((
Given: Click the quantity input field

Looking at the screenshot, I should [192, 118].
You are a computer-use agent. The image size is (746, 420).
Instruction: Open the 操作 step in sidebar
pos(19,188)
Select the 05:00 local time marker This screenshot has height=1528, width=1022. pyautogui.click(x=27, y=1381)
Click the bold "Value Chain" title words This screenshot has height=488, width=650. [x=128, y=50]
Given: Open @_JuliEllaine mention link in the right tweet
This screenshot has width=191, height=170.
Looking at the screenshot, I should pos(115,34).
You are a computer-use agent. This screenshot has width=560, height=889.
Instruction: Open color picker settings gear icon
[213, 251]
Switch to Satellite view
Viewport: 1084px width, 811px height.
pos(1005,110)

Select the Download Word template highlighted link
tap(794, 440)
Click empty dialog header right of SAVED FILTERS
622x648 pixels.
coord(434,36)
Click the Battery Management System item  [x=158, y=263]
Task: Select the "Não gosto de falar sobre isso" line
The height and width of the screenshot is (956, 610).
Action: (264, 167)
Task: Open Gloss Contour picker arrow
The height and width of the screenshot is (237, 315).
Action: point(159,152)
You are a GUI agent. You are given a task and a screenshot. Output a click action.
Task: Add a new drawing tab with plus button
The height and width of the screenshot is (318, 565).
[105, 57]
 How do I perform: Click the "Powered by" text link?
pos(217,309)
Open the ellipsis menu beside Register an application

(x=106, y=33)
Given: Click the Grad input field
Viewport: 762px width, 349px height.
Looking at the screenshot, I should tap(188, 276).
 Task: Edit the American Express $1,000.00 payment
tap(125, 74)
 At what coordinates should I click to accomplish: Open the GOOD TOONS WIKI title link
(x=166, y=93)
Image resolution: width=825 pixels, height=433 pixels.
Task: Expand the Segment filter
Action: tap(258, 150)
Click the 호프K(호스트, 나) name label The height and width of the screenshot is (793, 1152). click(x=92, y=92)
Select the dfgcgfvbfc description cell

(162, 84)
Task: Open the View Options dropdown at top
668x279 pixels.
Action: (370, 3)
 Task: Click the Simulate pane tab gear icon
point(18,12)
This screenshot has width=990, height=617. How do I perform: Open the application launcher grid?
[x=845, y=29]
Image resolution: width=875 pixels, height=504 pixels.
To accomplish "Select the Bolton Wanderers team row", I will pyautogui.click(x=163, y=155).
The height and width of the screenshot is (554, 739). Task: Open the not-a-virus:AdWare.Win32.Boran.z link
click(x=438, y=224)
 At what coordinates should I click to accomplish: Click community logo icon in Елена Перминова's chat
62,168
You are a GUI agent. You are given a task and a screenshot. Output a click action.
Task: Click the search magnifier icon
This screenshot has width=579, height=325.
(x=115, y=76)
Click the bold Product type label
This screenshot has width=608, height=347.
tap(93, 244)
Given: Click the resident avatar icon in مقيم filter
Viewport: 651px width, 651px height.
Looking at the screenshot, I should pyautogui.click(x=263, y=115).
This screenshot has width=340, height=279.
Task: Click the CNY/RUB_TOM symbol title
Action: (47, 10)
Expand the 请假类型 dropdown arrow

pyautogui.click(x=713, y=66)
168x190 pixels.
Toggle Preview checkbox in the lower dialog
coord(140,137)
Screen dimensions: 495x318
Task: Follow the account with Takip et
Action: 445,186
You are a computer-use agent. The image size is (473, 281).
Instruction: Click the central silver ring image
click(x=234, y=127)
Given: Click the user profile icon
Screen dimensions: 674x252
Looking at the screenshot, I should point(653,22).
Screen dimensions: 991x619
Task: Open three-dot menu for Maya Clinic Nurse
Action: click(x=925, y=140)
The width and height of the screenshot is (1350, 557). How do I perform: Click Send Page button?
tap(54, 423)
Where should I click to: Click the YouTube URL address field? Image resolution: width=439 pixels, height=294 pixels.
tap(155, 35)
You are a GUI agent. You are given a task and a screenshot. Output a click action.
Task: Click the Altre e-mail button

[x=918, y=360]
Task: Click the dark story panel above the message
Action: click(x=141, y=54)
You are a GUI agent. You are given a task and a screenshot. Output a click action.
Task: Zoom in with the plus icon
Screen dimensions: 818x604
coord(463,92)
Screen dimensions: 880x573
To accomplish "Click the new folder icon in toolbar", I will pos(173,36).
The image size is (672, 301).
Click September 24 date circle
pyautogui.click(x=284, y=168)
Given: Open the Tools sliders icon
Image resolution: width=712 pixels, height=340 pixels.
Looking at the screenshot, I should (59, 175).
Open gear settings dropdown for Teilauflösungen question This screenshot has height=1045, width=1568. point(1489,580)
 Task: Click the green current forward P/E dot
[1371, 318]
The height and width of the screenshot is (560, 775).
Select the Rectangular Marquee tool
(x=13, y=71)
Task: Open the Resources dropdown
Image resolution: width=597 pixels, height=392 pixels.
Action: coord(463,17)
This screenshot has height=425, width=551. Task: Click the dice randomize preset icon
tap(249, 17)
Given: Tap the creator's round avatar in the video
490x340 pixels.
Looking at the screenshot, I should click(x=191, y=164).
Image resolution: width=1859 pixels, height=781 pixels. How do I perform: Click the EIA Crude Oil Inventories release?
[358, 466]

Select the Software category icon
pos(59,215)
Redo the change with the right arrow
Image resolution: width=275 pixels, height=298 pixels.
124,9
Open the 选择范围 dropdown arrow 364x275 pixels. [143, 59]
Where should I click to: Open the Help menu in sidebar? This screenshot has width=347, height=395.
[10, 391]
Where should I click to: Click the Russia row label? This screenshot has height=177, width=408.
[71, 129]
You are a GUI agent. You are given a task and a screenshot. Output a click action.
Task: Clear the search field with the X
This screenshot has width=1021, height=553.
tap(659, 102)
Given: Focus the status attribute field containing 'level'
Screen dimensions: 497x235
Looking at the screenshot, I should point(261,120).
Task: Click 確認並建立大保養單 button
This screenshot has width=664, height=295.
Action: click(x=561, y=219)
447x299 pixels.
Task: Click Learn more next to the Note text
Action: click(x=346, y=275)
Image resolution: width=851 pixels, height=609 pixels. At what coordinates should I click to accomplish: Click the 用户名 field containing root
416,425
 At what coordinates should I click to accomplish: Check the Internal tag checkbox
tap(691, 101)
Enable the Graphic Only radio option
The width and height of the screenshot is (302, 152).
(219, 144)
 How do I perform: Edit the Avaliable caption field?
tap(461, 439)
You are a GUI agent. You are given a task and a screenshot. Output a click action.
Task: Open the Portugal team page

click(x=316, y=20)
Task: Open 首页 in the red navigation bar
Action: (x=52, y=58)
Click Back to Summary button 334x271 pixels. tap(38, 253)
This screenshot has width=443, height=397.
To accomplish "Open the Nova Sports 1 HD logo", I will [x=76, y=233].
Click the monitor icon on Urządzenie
))
If a line falls between the first line of the data above and the line holding "Given: Open @_JuliEllaine", inclusive, retype it exactly; retype no other line.

Given: Click the quantity input field

Looking at the screenshot, I should [192, 118].
You are a computer-use agent. The image size is (746, 420).
Instruction: Open the 操作 step in sidebar
pos(19,188)
Select the 05:00 local time marker This screenshot has height=1528, width=1022. pyautogui.click(x=27, y=1381)
Click the bold "Value Chain" title words This screenshot has height=488, width=650. [x=128, y=50]
Given: Open @_JuliEllaine mention link in the right tweet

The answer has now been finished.